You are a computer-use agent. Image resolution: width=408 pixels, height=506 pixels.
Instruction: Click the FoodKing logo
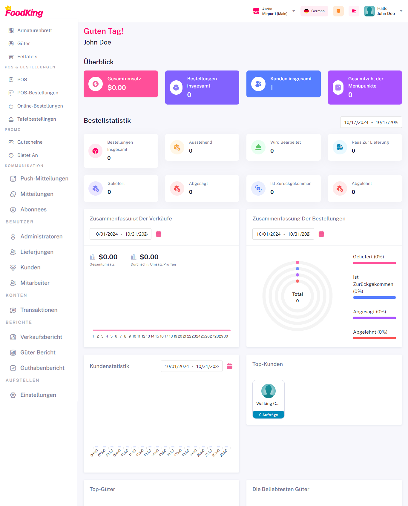click(x=24, y=12)
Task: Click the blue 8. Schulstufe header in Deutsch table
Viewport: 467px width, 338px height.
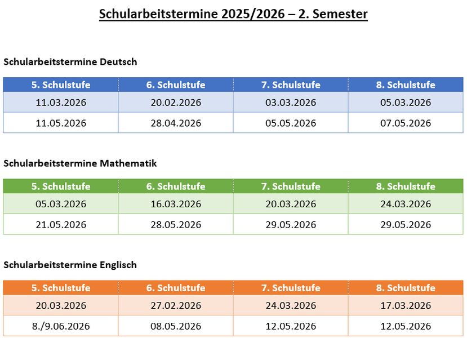Action: pyautogui.click(x=406, y=85)
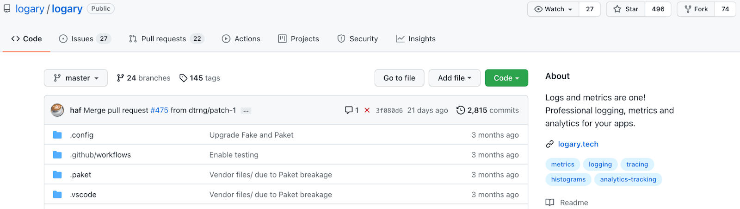Image resolution: width=740 pixels, height=209 pixels.
Task: Expand the Add file dropdown
Action: click(x=454, y=78)
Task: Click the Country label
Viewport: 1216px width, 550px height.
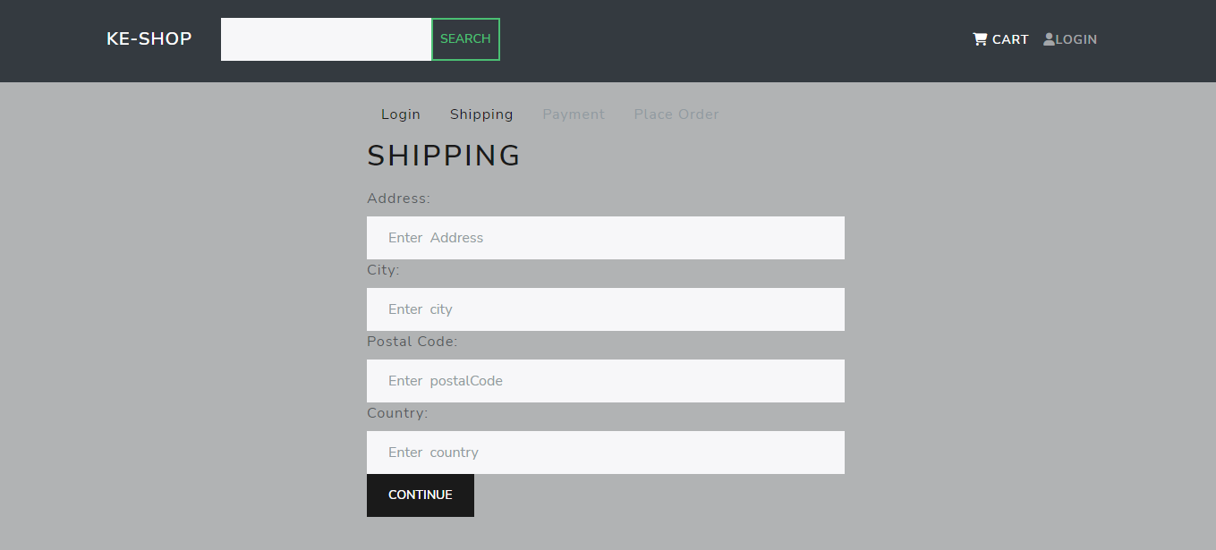Action: point(396,412)
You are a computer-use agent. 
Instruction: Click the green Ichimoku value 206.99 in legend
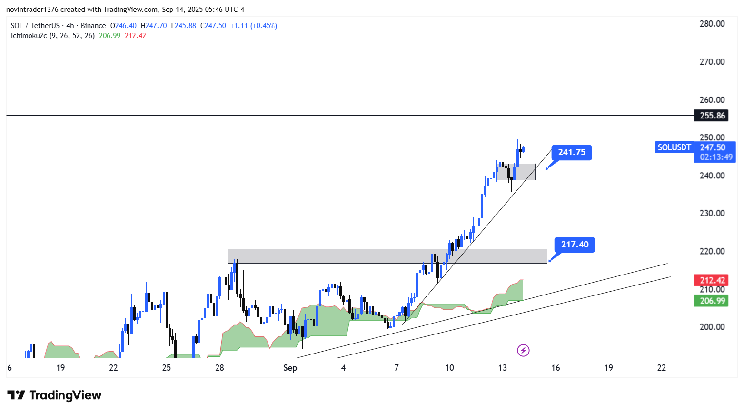109,36
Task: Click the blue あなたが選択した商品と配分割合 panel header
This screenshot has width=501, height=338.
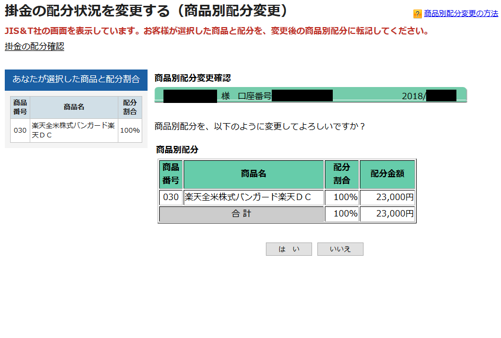Action: [x=76, y=80]
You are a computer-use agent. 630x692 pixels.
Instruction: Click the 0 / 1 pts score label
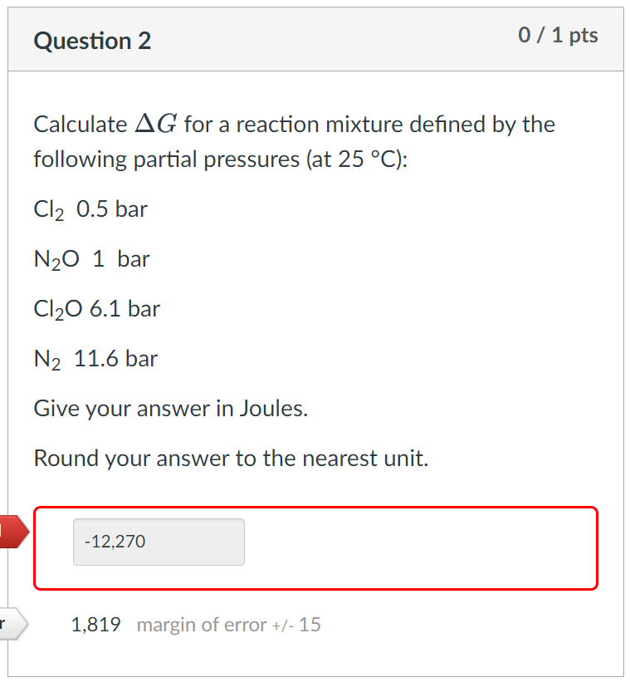point(559,35)
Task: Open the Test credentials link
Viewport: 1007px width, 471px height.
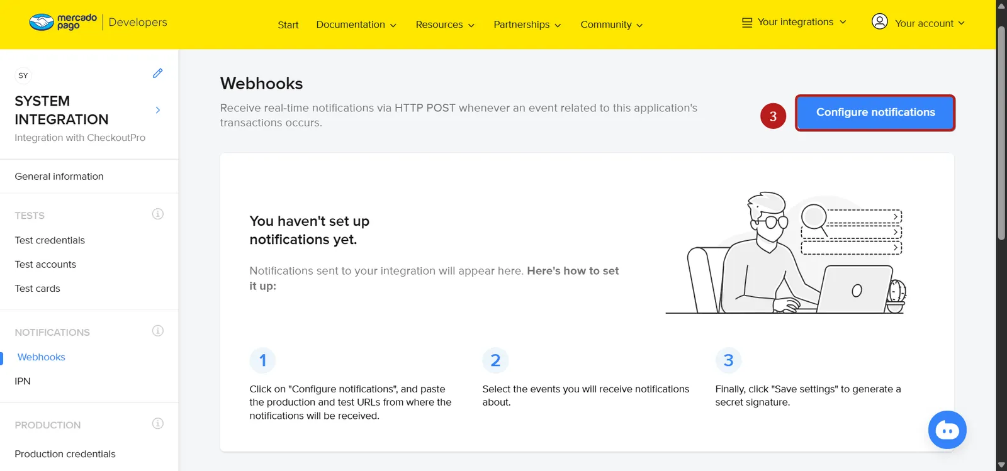Action: click(50, 240)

------------------------

## Exercise objective
What is needed is an exact repetition of every line from the line with "Instruction: Click the green" to the end of the data above, both ends included, with no pictures.

## Answer section
Instruction: Click the green Ichimoku value 206.99 in legend
109,36
Task: Click the blue あなたが選択した商品と配分割合 panel header
This screenshot has width=501, height=338.
Action: [x=76, y=80]
You are a computer-use agent. 630x692 pixels.
Instruction: Click the 0 / 1 pts score label
point(559,35)
Task: Open the Test credentials link
Viewport: 1007px width, 471px height.
Action: click(50, 240)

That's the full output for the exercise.